One fact lies dormant in the evolution of music: popular sound has gotten objectively louder, more homogenous and more repetitive than in decades past. This comes from the fastidious work of scholars at the Artificial Intelligence Research Institute of the Spanish National Research Council in Barcelona.
Artists of today have the power to define their own chapter of music history, and the “millennial whoop” is what they’ve wrought. That, and sensations of computer-generated beeps and moans equivalent to auditory diarrhea. The situation is so ill-omened, one hopes pop listeners stay placated with their putrid trash, because if not, the results are dangerous.
Old relics aren’t paid homage, but bastardized. The Ramones are no longer a pioneer in the formation of punk rock, but a T-shirt brand. “Sound of Silence” isn’t a masterpiece from a prolific folk rock duo, but a morosely overused meme. What these classics meant for listeners at release is forgone and replaced by mediocrity. Modern music features the lyrics “I” and “me” more than ever, and wholesale culture still wants to claim more for itself.
As bothersome as this reality is, discounting all contemporary music as “trash” is one of the few things more ignorant than wearing a shirt of a band whom you don’t actually listen to.
Seeing immense monetary success linked to the popular songwriting formula, it’s a given that young listeners serve as its underpinnings. Rock is bankrupt of media spotlight and somehow perseveres, or at the very least, remains driven by instruments and passionate songwriters—not a smorgasbord of employees searching for sample beats on Cubase, or deciding whether to accentuate the “Ohh” or the “woah” in “Ohhwoah.”
Culture critic Steven Hyden illustrates the current rock scene while debunking generational myths in his repudiation of the “Rock is dead” narrative.
“One only has to do a cursory search on Bandcamp to find literally thousands of rock bands [whose] fans… have started up their own websites to cover punk, emo, and metal acts.. [and hosted] live performances for kids who can’t afford to attend expensive music festivals.
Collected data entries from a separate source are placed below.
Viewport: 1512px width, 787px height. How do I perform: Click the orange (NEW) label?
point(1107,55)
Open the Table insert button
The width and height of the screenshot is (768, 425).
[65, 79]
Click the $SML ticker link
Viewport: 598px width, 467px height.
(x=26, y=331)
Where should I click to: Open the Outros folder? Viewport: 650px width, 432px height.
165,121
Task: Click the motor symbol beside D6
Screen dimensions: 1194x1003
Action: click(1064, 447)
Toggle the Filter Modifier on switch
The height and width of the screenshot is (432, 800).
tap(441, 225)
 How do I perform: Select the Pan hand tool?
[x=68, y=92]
Rock […] has endured precisely because passionate teens and twenty-somethings have fought to carve out their own spaces for the music that moves them, media-driven cultural trends be [expletive].”
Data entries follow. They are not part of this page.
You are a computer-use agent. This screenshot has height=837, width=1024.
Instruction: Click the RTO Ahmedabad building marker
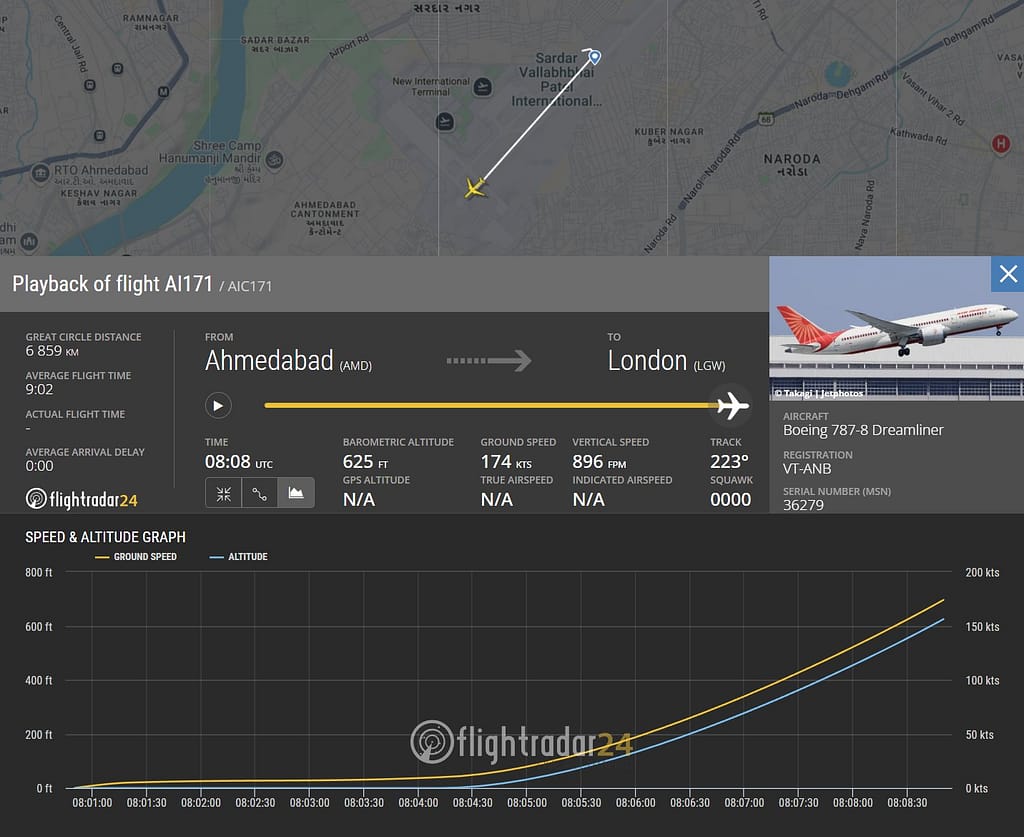pyautogui.click(x=40, y=173)
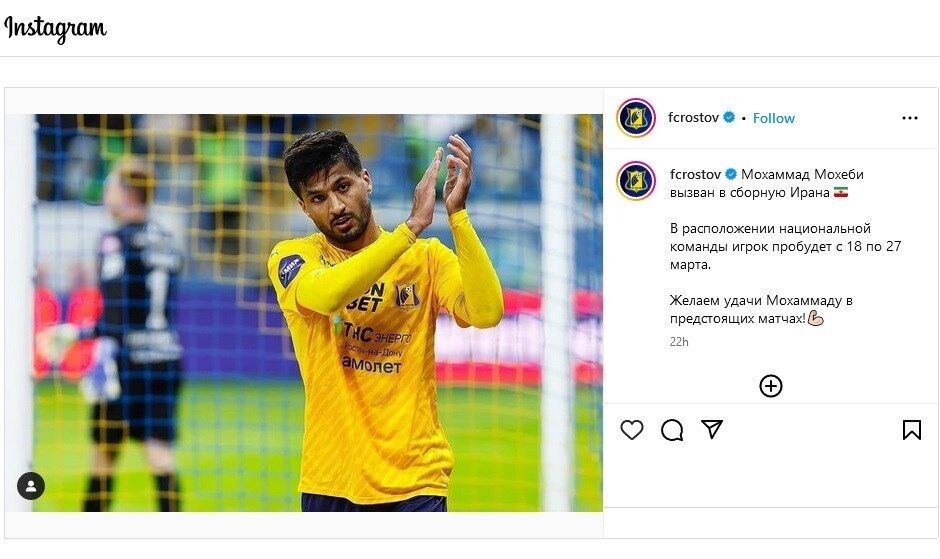The image size is (940, 559).
Task: Click verified badge in the caption
Action: point(731,174)
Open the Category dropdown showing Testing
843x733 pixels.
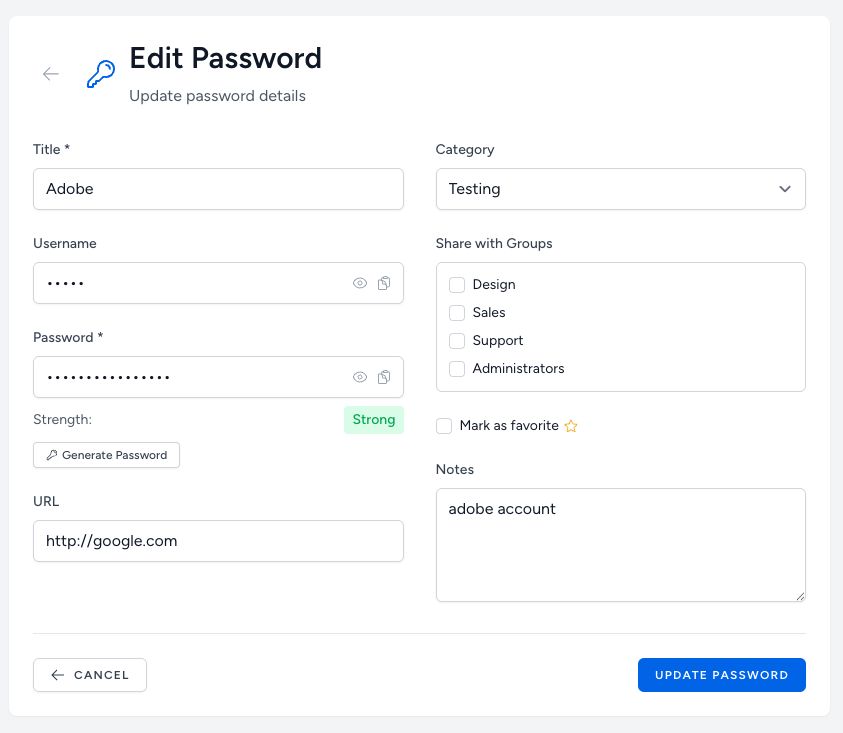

This is why assigning age groups to a single genre doesn’t hold true in absolute. Young people are actively consuming the status quo, but are also nourishing a second coming of pop’s underground antithesis. It’s why those who flood the Rolling Stones’ Vevo with countless attention-seeking comments about the merit of their youth (as if they’re the only ones) should be condemned.
Music doesn’t evolve as a singularity in terms of complexity and arrangement. Campfire tunes forged by flutes made of bird bones transpired into Bach and Mozart, only to be succeeded by the childishly-begotten shrieks of Ariana Grande. Why? Because wielding a greater capacity to produce varied, higher quality sound doesn’t guarantee that the music produced is more sophisticated.
Hence, we get the results of Barcelona’s research. The mainstream will get tired of a solo artist based, personality-centered, looks-obsessed and auto-tune reliant dynamic that separates pop from and the traditional rock quartet.
If rock fans wish to properly idolize the musicians they worship, then the fusion of rock with more popular genres like rap and hip-hop should be applauded. Collaborations are mutually beneficial because they introduce those listeners of “putrid trash” to something they would otherwise not have encountered. Aerosmith’s rebranding of “Walk this Way” featuring hip-hop artist Run DMC is widely considered to be the critical moment in bringing hip-hop to a wider audience that has only grown since. Rock can do the same today, only with reversed roles.
Conversely, groups on Bandcamp refusing to appease mainstream techniques aren’t self-effacing. Raw, live musicianship is just as important as collaboration. Rock music has all of the strategies, support, and historical precedent to mount a resurgence against the current brigade of lip syncing millennial-whoopers.